Le esplorazioni dovrebbero partire a settembre e si concentreranno su Lombardia, Piemonte, Trentino-Alto Adige, Liguria, Toscana, Lazio, Campania, Calabria, Emilia-Romagna, Marche e Sardegna. In particolare, nel Nord-Est si scaverà alla ricerca di fluorite e terre rare, al Centro di litio e antimonio, al Sud per grafite e feldspati e minerali metalliferi. Successivamente, al termine del primo anno, sarà fatta una revisione sulla base dei risultati ottenuti e saranno pianificati gli altri quattro anni. Una scelta che contribuisce a creare incertezza. Una vaghezza che riguarda le tempistiche degli scavi in generale. “Dal momento in cui si individua del rame nel sottosuolo a quando si tira fuori il primo grammo intercorrono tra i 12 e i 16 anni” ha detto Maurizio Mazziero, analista finanziario, in un’intervista rilasciata a La Stampa.

“Non vedo un’attività mineraria realistica immediata – dice Zanetti –. Il piano di Ispra è in fase iniziale. Parliamo di attività che possono diventare concrete, se c’è una forte volontà del governo, non prima di 10 anni e che hanno bisogno di seri investimenti pubblici”, ha sottolineato Mariachiara Zanetti, vicerettrice delegata alle Materie prime critiche e alle Tematiche ambientali del Politecnico di Torino, nell’intervista allo stesso giornale.

SARA’ SUFFICIENTE A COMPETERE E DIVENTARE INDIPENDENTI DALA CINA?

Il riavvio delle miniere non è però la soluzione a tutti i problemi italiani sulle terre rare. Infatti, le risorse estratte dai nuovi siti nazionali difficilmente saranno sufficienti per competere con i Big mondiali e a renderci indipendenti dalla Cina, secondo Maurizio Mazziero, analista finanziario. Gli ostacoli sono tre: la conformazione del territorio, l’assenza di una filiera industriale e la mancanza di fondi, che affligge la stessa Ispra.

“Competere al livello globale sembra difficile per la conformazione del territorio. L’Italia potrà eccellere solo in alcune materie specifiche, come fluorite e feldspati, con produzioni rilevanti su titanio, litio e antimonio”, ha detto l’esperto in un’intervista rilasciata a La Stampa.
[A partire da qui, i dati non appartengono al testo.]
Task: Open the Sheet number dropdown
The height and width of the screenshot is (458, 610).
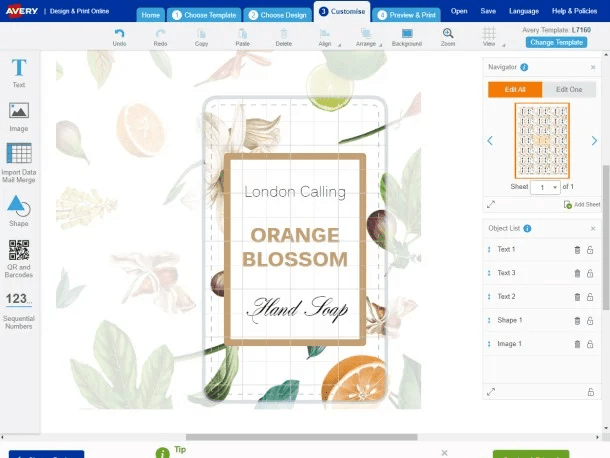Action: point(543,187)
“Oggi non abbiamo esperienza in Italia, perché tutto è abbandonato. Una volta identificati ed estratti i minerali, bisognerà capire come affrontare la raffinazione, manca un apparato industriale di raccolta dei materiali e di trattamento. Se estraiamo antimonio e poi andiamo a raffinare in Cina per poi ricomprare antimonio da Pechino, non risolviamo il problema dell’indipendenza”, ha aggiunto Mazziero. Al contrario, il Paese asiatico “Domina le materie prime critiche perché ha cominciato a investire sulla filiera oltre un quarto di secolo fa”, aggiunge. L’impero del Dragone ha però un punto debole: importa la maggior parte delle materie prime grezze. Per questa ragione, in questi mesi sta cercando di accaparrarsi più minerali possibile, approfittando di una finestra temporale prima di una possibile escalation geopolitica.